▶ _SUPPLIED MATERIAL_
===

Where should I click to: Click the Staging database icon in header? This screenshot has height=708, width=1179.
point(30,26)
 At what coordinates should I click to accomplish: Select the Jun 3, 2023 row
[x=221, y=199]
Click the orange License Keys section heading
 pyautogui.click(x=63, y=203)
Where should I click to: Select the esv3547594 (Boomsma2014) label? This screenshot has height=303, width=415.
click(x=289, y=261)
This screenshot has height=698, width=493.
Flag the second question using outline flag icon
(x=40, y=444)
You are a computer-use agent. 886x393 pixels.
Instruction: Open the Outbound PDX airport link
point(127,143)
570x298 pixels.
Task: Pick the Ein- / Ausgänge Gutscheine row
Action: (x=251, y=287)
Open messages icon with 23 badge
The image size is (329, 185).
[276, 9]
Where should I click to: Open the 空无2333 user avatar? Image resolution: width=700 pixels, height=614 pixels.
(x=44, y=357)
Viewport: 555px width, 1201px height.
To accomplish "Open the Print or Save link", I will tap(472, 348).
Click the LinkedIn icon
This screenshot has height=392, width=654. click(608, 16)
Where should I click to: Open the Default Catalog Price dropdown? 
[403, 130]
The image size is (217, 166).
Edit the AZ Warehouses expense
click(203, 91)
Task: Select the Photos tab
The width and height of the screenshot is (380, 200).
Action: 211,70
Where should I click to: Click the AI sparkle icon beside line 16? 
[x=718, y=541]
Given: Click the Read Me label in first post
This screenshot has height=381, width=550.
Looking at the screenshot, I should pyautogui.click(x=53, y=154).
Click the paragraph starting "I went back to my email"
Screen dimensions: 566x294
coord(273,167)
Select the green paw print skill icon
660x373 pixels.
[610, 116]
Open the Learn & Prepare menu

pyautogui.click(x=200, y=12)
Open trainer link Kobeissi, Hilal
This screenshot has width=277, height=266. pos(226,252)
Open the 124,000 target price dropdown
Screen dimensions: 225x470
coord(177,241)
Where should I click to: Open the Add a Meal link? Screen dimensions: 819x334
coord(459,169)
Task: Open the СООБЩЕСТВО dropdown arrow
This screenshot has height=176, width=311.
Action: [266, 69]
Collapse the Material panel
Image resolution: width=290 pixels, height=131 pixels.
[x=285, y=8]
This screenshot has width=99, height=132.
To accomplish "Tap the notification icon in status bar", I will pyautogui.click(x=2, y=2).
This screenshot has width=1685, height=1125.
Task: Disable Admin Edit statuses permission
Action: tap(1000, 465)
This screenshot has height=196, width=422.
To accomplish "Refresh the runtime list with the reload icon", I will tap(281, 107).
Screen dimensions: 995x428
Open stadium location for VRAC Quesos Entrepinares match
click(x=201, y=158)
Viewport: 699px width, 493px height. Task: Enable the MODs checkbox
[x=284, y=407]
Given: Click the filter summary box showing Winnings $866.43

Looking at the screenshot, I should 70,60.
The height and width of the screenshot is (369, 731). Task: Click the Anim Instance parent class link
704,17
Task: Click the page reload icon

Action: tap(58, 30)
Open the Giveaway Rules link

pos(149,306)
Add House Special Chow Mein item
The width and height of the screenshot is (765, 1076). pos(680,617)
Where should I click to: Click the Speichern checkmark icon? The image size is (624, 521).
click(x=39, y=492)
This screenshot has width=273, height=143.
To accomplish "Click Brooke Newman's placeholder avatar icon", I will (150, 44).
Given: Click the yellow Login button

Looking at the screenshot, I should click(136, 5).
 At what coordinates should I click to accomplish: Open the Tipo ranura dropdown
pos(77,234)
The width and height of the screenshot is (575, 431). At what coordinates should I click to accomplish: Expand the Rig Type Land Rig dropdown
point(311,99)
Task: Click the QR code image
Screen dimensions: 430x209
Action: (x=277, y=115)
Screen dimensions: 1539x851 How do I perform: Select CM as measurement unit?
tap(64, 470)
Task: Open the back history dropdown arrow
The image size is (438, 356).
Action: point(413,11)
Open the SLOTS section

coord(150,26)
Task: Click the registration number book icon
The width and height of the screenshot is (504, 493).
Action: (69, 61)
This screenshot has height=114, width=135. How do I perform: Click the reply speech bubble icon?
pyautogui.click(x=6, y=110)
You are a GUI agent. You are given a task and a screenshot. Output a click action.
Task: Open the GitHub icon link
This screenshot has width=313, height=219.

===

Word for word, restate the lines running from the one containing "The image size is (438, 356)." through the final line of the records above, and nothing besides.

The image size is (438, 356).
Action: point(413,11)
Open the SLOTS section

coord(150,26)
Task: Click the registration number book icon
The width and height of the screenshot is (504, 493).
Action: (69, 61)
This screenshot has height=114, width=135. How do I perform: Click the reply speech bubble icon?
pyautogui.click(x=6, y=110)
You are a GUI agent. You are given a task and a screenshot. Output a click action.
Task: Open the GitHub icon link
This screenshot has width=313, height=219.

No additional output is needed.